The battle that ensues between Sinbad, Baba Yaga, Belinda, and the zombie crew is as impressive as the last issue's fights, and features some minimalist banter between Sinbad and Belinda that is of higher maturity than the Annual's shock value prank-off dialogue, while also being palpable and mysterious and contributing to the near-timelessness of this event series.
We've gotten mentions in the exposition boxes throughout these past two issues of the death of Sinbad's father, the squandering of his inheritance, and the storied Seven Voyages (but not his fugitive status from the beginning of Eyes Of Fire or the search for the pieces of the Jericho Visor). The Annual also had dialogue mentions of Sinbad heading to Baghdad in search of a new crew (possibly placing this before the Sinbad series, as well?). But Belinda being referred to "not as a friend" by Sinbad here could imply the unseen events of the cancelled Lamp series that possibly resulted in Pots losing his voice, Belinda's meddling in Wilhelm's love life in The Three Snake Leaves, or any number of other untold stories that took place before Sinbad or during or after the cancelled, ongoing Sinbad series. Most signs point to this trilogy being set before Sinbad, but innumerably more could place it at any point thereafter.
Usually, I harp on Zenescope for not being able to nail down their continuity, or making their readers figure things out as they go, but I appreciate timelessness and mystery when they are used well, and Sinbad's brief exchange with Belinda tells so much with an intense staredown and so few words. It's amazing!
The ending panel doesn't hit as hard as the Annual's Curse Of the Black Pearl homage, and the Voodoo couple's plan is BVS: Dawn Of Justice-meets-Captain America: Civil War levels of convoluted, but the fight composition, character interactions, and the three-headed dragon made this a superior issue compared to the first part of the Crossover.

GFT Special Edition #1 (2011): Sinbad Crossover (Part 3)
This is (throwing my sailor's hat into the ring under the name of Captain Obvious) the first Special Edition of Grimm Fairy Tales, and it honestly doesn't feel very special.
We start with an exposition of the "Everybody got that?" villain scheme to recap the trilogy so far, coupled with a bit of street-level comedy and kaiju destruction in Caracas at the hands mouths of "The Shadow Of Death" (which just makes me think of this story as the plot of a Piratecore cover of "Gangsta's Paradise" even though it's the name of a multi-city-level, fire- water- and thunder-spewing King Ghidorah-alike Yu-Gi-Oh! Fusion Monster that an ancient wizard chained to the bottom of the ocean at the end of a videogame deathtrap maze).
Then Acacia reveals that she is literally the worst planner of all time by forcing a man to bring her the leaders of the city "in a time that pleases me" or she will have Coolio's Psalms 23:4 dragon destroy the rest of the city...but not giving the man a specific deadline.

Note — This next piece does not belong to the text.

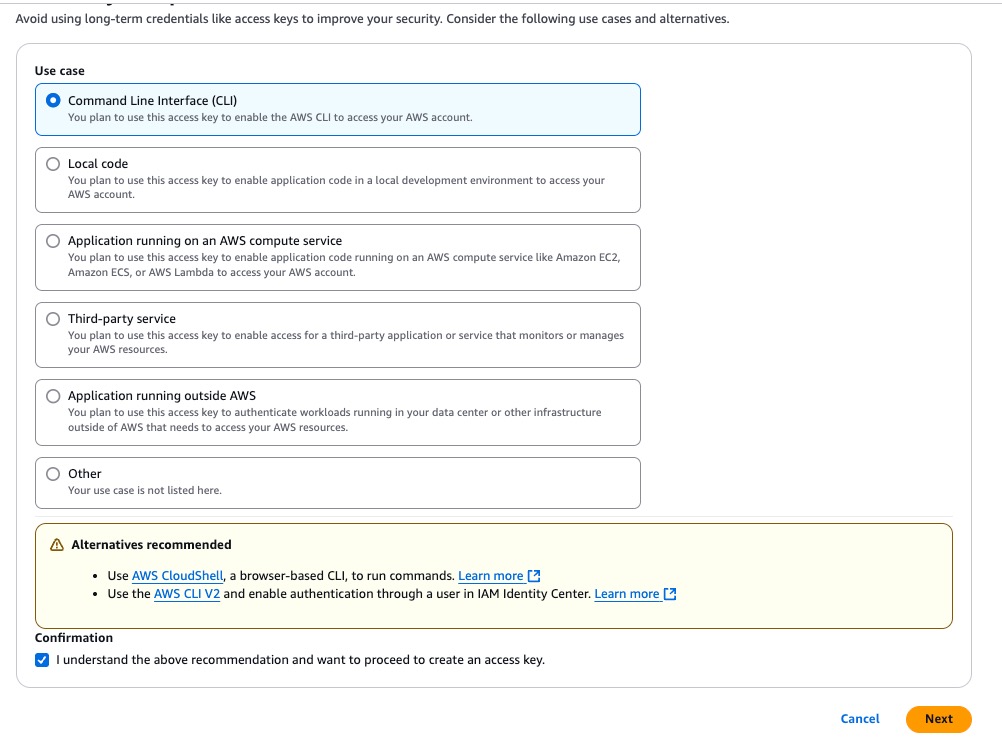Select the Local code use case

coord(52,164)
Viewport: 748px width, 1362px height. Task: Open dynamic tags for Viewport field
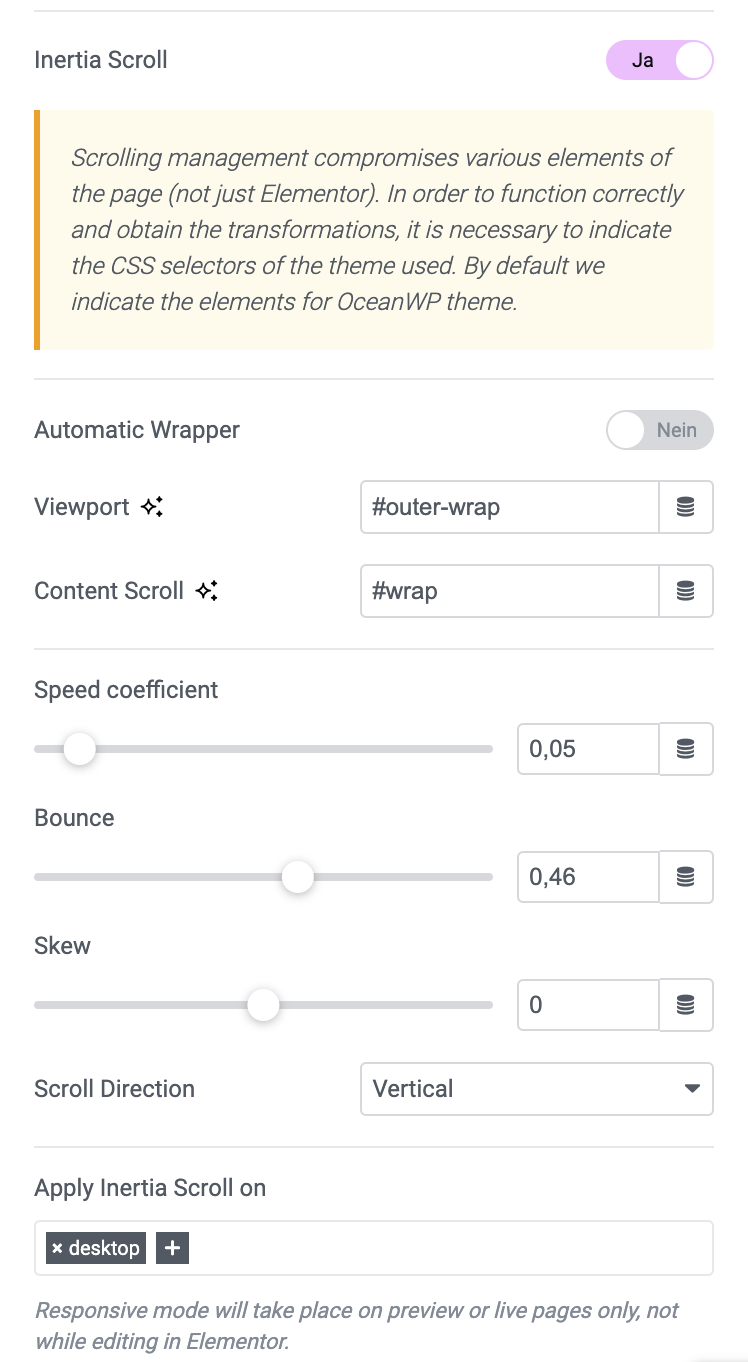[686, 507]
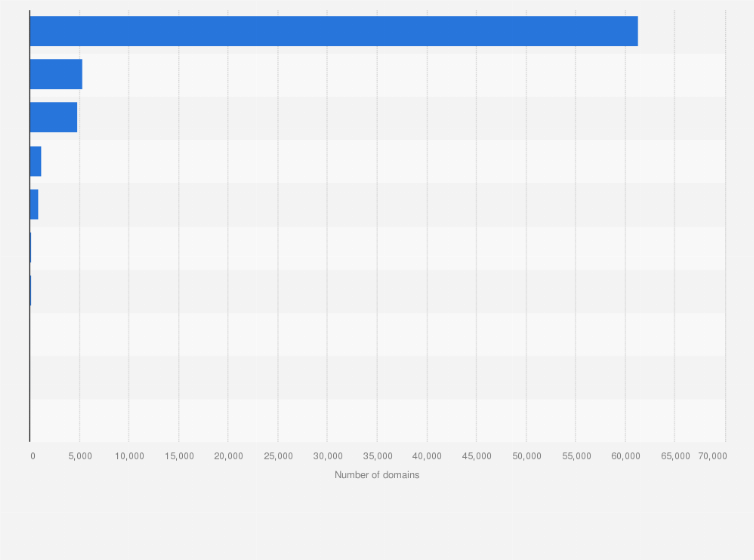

Even worse, she later says that the elders "took your sweet time" when they do arrive, and doesn't immediately destroy Caracas, probably to give time for the story to happen. And because most villains are written to bring about their own downfalls, when the city elder offers Acacia and Carou (who is basically just her second banana-fiddle by now) the opportunity to not torture, kill, and perform necromantic experiments upon the population so they can be allowed to live there again (you know, regain what they want revenge for losing by their own actions?), she goes for the "burn the city, kill them all, and let the gods sort it out" option.

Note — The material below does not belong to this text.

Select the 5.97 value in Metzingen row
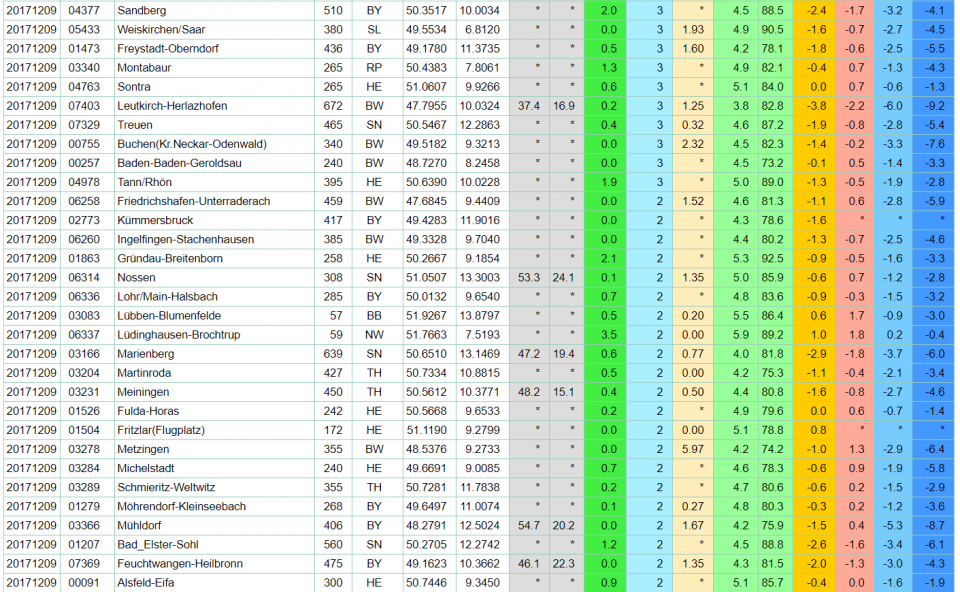 [692, 449]
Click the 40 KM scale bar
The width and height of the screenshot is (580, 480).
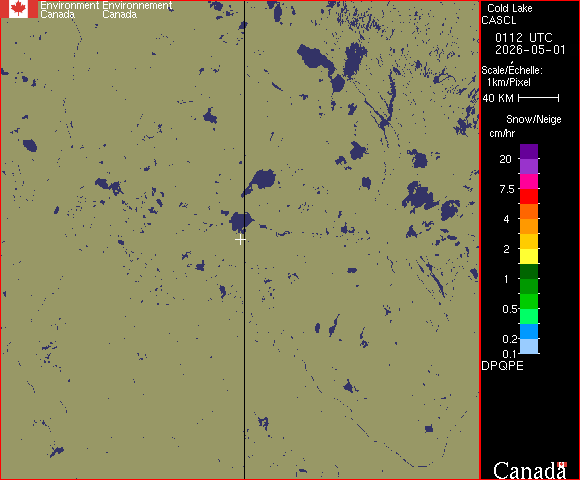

Meanwhile, the end of the last issue (Zombie Ceor and his zombie monkey--which strikes the perfect three-way balance between "why do I have to type this absurd bullshit?," hilarious, and terrifying--aiming a cannon at the deck of Sinbad's ship) proves to be less life-threatening than advertised because splash panels are one of the "offscreen horror movie death" contrivances of comic book writing. Just show everyone leaping from an all-consuming, geography-obscuring explosion, and they can land safely wherever the plot demands! I mean, the ship is still going to sink, but the characters that need to be okay are okay, and it's turned into one of those "Namek will explode in five minutes" scenarios where there's plenty of time to discuss battle strategy (Sinbad gives Belinda and Baba Yaga permission to go all-out against his zombified crew, but still doesn't trust them, even though Belinda tries to be comforting towards him), engage in one-sided, mid-fight banter with the undead, summon the roc, and carefully board it with the sinking ship still above water.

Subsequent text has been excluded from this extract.